Le installazioni luminose rappresentano una parte integrante della riqualificazione di piazza Malatesta ed è anche parte del complessivo progetto – anch’esso approvato dalla Giunta – di completamento e la valorizzazione del Part – Palazzi Arte Rimini, intervento inserito dal Mibact nel Piano strategico “Grandi progetti Beni Culturali” 2020. Un progetto che, partendo dal nuovo spazio espositivo consacrato all’arte contemporanea allestito nei Palazzi del Podestà e dell’Arengo, coinvolge anche il giardino di Via Verdi (naturale estensione outdoor del Museo di Arte Moderna e Contemporanea e inserito nel percorso del Museo diffuso “Federico Fellini”), Castel Sismondo e appunto Piazza Malatesta.

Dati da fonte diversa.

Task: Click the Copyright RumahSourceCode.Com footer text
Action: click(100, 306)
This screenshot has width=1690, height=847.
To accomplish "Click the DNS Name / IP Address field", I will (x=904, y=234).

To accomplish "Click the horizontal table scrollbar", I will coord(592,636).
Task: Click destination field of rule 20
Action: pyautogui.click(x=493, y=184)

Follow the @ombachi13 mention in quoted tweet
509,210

Il “Part esce dal Part” per abbracciare le piazze e i giardini, dialogando con la storia romana, medievale e rinascimentale della città offrendo una ulteriore opportunità di coordinare e rendere organici i molteplici interventi culturali che il Comune di Rimini sta operando.  

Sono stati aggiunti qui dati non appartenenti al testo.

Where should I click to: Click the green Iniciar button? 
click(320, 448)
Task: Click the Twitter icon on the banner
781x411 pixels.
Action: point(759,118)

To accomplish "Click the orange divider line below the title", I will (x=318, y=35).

piazza malatesta - area piazza malatesta verso il part - progetto luci - rendering - cerchi luminosi-2

Il progetto

Il progetto di completamento e la valorizzazione del Part è suddiviso in cinque 'stralci funzionali' che coinvolgeranno i luoghi di questo quadrante del centro storico, alcuni già in corso. Il primo stralcio riguarderà il Giardino storico outdoor del Part, che attraverso i lavori già in corso, potrà ospitare eventi temporanei come proiezioni, conferenze, iniziative culturali legati sia alla contemporaneità del Part sia ai temi del Museo Fellini. Il Giardino sarà completato attraverso l’installazione di un impianto di videosorveglianza, che assieme al potenziamento dell’illuminazione consentirà di innalzare la sicurezza dell’intero quadrante. Il secondo stralcio riguarda le opere d’arte: saranno create delle 'stanze naturali' espositive, che ospiteranno nuove opere donate alla Fondazione San Patrignano che ne arricchiscono la raccolta d’arte contemporanea. Terzo ramo di intervento è la realizzazione di un percorso del trecento riminese: il Part come punto di partenza e fulcro di uno strutturato percorso di valorizzazione del Trecento Riminese che metta in evidenza le diverse sedi in cui sono conservate le testimonianze storico-artistiche appartenenti al periodo presenti a Rimini e nel territorio, valorizzando in particolar modo le opere ospitate nel Museo. Infine gli ultimi due stralci riguardano le installazioni museali - scenografie, elementi di arredo, allestimenti in piazza Malatesta come prosecuzione del Part e suo innesto nel Museo Fellini – e appunto l’illuminazione, progettata come detto attraverso elementi artistici per valorizzare e riunire in un unico segno identitario i monumenti, le opere e gli spazi urbani e culturali.  

Il costo complessivo dell’intervento è stimato in 1,5 milioni di euro, finanziato con il contributo del Ministero per i Beni e le Attività Culturali nell’ambito del Piano Strategico “Grandi Progetti Beni Culturali” 2020.